The no-shows have frustrated Fitch’s and Reeves’ opponents, and led to questions of why they couldn’t attend not once, but twice.
Representatives for Reeves and Fitch insist it’s about scheduling conflicts. The three Republican gubernatorial candidates, including Reeves, did recently agree to a single televised debate before the August primary, hosted by WJTV-TV next month.
And Fitch and Reeves have attended many candidate forums, their spokespeople point out. But some argue forums — where candidates often make a general pitch about their candidacy — are vastly different than debates, where they are asked pointed questions by a moderator and each other.
“It benefits everyone for the candidates to be asked tough questions about the office, and to give direct answers with specific plans, for their tenure in office,” said Shannon Warnock, campaign manager for Republican AG candidate Andy Taggart, who has sharply criticized Fitch for her debate absences.

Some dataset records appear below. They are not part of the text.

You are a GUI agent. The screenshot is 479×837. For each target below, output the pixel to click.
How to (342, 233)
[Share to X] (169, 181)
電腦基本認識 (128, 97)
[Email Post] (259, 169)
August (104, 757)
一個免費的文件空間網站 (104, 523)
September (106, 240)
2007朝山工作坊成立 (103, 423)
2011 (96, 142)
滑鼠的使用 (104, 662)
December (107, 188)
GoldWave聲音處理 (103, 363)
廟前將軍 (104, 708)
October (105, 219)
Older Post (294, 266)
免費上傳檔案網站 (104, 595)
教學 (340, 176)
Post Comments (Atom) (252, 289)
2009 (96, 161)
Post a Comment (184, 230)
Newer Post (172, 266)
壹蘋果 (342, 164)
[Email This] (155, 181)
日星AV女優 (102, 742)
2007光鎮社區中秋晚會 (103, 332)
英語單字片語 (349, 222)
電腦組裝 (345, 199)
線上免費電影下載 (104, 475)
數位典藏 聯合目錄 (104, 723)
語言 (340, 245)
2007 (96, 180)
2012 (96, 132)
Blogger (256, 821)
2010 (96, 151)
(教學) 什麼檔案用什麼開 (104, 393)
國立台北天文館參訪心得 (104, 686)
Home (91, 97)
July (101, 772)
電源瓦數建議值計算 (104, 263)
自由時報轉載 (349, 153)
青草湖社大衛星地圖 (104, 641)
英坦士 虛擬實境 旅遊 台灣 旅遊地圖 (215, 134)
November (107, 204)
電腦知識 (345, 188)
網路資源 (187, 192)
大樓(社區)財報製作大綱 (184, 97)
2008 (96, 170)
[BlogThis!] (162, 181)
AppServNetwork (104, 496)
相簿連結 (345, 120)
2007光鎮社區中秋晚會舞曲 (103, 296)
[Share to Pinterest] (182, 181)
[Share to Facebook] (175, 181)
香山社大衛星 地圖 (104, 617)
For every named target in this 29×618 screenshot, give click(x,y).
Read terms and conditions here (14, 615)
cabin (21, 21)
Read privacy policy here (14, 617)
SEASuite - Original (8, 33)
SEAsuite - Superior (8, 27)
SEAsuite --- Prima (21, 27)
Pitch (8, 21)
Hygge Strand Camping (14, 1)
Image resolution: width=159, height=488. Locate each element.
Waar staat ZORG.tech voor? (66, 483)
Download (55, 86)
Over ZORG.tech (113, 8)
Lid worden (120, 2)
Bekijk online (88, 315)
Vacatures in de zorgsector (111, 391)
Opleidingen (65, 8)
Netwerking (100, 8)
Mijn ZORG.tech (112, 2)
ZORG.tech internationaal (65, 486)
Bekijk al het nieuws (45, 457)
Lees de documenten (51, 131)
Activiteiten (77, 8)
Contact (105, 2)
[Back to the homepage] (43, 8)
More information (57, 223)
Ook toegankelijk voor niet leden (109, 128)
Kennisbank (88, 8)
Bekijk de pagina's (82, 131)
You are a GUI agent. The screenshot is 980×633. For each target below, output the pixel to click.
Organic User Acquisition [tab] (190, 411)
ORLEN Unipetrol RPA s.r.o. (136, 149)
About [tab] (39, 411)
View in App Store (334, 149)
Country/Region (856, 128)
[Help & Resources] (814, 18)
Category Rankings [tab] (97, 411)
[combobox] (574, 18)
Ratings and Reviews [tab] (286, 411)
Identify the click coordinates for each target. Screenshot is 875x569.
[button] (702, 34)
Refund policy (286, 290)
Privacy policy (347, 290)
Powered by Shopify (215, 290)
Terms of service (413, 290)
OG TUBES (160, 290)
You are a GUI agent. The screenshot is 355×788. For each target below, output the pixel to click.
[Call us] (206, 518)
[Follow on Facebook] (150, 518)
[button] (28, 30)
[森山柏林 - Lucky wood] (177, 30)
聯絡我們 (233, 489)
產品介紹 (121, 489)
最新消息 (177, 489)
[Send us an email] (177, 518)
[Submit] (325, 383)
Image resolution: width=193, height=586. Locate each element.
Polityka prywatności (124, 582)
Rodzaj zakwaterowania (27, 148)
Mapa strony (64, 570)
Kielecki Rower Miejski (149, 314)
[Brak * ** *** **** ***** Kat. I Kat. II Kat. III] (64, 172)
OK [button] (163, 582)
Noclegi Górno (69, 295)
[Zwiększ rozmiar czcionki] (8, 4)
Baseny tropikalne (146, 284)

One of Reeves’ Republican opponents, state Rep. Robert Foster, called him out for missing the first debate at Mississippi State University in April, saying Reeves was “back home on the porch.” Reeves initially said he wouldn’t make it because of the legislative session, though the session ultimately ended early.
Before the debate, Foster alleged Reeves’ absence caused MSU to spike an effort by WJTV to have the debate televised, because the school wanted to “protect” Reeves by refusing to allow his opponents free statewide exposure. The university denied the allegations.
It’s true that factors beyond simple scheduling conflicts often play a part when candidates — especially front-runners — opt to skip debates, political experts say. The leaders of a race must calculate if showing up could inadvertently injure their chances and boost their competitors in the polls.
“You give (your opponents) a stage and a microphone, and if you are the leader, then you naturally draw a crowd to that stage,” said Marty Wiseman, a former MSU political science professor and longtime state politics observer. “If you are certain of the gap you’ve got over the guy in second place, then there’s a case to be made for not creating that environment that gives them free publicity.”